The problem of professional indemnity had a major blow onto American medical care, and Australia suffered a lot about 15 years ago.  It will destroy private medicine in Ireland. Academics recently explain that Canada might soon be in trouble.  I was also told that the NHS in the UK may be sparing very significant amounts of its budget onto compensation.

 

Asia is still not as legal as America and Europe.  But there is little doubt that the lay public is heading towards the same direction. A single approach to indemnity with rising subscription to fuel rising expenses will surely end with one unwelcome result. Please do not take me wrong that HK would fail this year or the next. Introduction of competitor(s) will cause MPS to reduce the percentage of non-compensation expenses in Asia (MPS does not take money away as there is no item of profit in its books), and MPS may even examine cost structures. Sustainability for the next 10 years is probably positive. On the other hand, our professional lives usually last much longer than a decade, and we have our family interests to protect.  The loud wake-up bang from MPS would alert us to develop a multiple thong strategy.  Just for illustration that we are safe, group indemnity is way easier to arrange and far more affordable. We have records about our own compensation.  As long as we stick together and perform well, many strategies are still under our deployment.
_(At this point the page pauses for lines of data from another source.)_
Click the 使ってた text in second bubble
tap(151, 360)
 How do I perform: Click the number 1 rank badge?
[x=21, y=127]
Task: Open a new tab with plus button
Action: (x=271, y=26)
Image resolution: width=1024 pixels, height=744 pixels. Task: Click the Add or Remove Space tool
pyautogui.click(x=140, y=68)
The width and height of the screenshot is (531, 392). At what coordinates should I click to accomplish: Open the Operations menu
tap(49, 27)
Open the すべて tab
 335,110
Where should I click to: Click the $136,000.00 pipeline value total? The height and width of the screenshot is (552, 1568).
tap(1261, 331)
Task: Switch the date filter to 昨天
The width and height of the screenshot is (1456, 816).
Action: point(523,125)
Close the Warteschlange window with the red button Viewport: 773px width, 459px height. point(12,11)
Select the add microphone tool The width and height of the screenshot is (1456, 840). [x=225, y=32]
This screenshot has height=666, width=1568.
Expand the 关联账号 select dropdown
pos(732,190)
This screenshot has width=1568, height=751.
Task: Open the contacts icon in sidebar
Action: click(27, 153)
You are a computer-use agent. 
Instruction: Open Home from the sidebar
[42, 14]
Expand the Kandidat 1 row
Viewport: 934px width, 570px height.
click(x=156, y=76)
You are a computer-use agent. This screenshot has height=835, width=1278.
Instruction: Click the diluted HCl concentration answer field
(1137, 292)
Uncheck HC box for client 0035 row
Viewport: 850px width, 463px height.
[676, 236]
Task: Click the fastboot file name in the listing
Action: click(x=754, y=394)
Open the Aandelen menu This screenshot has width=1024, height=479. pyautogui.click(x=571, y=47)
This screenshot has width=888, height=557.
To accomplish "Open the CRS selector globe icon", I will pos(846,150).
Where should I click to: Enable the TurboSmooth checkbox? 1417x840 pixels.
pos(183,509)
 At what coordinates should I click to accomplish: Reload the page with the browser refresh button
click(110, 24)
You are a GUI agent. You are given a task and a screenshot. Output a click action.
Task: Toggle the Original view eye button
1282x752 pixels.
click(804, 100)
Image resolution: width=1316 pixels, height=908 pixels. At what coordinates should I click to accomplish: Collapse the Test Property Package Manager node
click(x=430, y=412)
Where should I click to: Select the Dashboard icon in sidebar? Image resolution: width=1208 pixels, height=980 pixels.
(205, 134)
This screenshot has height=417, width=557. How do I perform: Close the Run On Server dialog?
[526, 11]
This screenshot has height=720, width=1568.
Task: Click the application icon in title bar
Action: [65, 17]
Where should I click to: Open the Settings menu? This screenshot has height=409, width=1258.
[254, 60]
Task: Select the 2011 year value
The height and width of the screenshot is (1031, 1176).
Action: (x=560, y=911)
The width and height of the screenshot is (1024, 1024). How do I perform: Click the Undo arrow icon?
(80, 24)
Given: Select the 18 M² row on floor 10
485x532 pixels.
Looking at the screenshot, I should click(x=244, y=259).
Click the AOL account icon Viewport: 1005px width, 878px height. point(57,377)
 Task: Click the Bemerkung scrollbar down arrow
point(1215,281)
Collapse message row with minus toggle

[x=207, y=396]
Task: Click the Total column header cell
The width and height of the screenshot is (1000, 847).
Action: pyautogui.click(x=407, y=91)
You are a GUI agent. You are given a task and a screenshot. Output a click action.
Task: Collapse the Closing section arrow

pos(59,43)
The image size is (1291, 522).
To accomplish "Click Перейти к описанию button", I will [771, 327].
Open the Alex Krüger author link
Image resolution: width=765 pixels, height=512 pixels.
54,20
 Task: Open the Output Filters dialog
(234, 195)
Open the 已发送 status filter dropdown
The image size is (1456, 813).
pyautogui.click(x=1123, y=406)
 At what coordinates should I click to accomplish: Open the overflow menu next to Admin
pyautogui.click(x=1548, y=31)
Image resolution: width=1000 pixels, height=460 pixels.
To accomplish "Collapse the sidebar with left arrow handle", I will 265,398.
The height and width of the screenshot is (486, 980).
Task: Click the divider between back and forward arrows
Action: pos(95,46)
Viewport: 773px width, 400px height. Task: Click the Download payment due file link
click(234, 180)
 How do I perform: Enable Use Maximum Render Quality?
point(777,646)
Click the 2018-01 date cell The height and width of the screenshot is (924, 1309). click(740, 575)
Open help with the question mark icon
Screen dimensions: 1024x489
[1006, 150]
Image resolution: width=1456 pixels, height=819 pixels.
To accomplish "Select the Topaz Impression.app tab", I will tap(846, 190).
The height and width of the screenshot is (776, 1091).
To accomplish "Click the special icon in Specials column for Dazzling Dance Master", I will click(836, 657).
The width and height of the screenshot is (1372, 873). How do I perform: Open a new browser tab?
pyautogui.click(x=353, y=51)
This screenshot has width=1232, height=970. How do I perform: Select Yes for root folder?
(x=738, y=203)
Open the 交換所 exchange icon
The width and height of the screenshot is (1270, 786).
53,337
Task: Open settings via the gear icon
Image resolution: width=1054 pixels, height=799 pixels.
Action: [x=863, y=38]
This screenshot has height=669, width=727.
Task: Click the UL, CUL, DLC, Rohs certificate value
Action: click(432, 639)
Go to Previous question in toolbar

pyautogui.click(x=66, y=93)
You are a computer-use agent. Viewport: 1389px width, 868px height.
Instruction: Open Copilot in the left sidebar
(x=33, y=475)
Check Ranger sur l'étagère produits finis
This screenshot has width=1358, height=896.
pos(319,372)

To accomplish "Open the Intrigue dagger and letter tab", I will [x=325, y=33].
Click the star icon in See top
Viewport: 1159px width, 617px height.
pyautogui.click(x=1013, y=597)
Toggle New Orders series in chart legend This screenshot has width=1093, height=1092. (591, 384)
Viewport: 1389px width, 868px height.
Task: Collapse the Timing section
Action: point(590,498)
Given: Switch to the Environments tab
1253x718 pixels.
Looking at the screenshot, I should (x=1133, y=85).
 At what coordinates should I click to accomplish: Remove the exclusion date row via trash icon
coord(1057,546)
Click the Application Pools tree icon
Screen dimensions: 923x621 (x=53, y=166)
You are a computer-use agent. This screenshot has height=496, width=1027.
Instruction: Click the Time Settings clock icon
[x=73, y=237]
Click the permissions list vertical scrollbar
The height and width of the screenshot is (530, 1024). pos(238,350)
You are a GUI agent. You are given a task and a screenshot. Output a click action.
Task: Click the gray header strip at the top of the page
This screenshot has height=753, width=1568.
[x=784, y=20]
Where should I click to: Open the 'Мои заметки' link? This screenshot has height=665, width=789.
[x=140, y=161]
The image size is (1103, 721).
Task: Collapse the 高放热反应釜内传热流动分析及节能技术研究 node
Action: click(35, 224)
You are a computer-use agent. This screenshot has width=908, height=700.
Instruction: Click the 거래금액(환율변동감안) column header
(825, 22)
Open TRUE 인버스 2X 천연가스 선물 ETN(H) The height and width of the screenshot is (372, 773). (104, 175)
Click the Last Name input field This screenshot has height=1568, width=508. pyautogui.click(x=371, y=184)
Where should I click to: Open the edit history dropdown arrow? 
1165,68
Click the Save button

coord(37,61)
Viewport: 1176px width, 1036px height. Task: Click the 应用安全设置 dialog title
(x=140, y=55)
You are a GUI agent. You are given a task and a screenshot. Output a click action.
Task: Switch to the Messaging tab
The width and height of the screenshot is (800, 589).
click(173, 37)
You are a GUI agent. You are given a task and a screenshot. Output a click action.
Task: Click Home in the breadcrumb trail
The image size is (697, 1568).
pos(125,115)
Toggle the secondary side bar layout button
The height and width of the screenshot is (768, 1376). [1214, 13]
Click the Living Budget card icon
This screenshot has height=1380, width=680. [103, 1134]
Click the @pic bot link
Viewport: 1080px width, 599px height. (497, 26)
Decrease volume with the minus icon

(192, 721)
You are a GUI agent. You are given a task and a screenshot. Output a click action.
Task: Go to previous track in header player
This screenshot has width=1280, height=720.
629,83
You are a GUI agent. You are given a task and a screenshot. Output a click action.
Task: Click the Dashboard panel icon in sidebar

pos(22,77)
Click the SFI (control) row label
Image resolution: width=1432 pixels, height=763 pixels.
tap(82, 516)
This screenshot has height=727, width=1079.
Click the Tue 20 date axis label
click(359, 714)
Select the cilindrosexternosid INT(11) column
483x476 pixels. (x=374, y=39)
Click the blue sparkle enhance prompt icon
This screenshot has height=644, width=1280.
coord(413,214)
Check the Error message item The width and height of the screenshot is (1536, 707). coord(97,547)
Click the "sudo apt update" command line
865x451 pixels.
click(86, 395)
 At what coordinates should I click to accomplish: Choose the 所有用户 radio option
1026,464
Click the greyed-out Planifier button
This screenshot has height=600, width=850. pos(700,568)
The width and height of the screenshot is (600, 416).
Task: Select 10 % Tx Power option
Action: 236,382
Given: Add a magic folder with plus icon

In fact, I would reassure our brotherhood here that I have considered nearly all possible situations – and our teammates may continue to smile, even when our friends outside would have different feelings.

 

Our own problems

 

We shall have our fair share of usual problems.  Manpower shortage with clinic assistants in all clinics will continue.  Contract renewals will mark at least 30% increase in per foot rental, wherever the outlet, and whichever the team our doctor belongs.  We shall titrate income and expenses carefully.

 

Institutional Competition

 

In the time to come, within a few years we shall face stiff competition, and individual competitor could rise just at our backyard.  I am confident in our doctors and other teams.  Yet, we now enjoy the pride of working with very honest and governed supporters. Many private hospitals, especially those which admire our governance, like these staffs. One scenario could be serious brain drain to nursing and support colleagues, followed by inability to maintain our existing standards. Our preparedness might start with our own selves.  Nurses like to work in safe places where they are appreciated. Material money and apparent fame both talk but many things cannot be bought or imitated.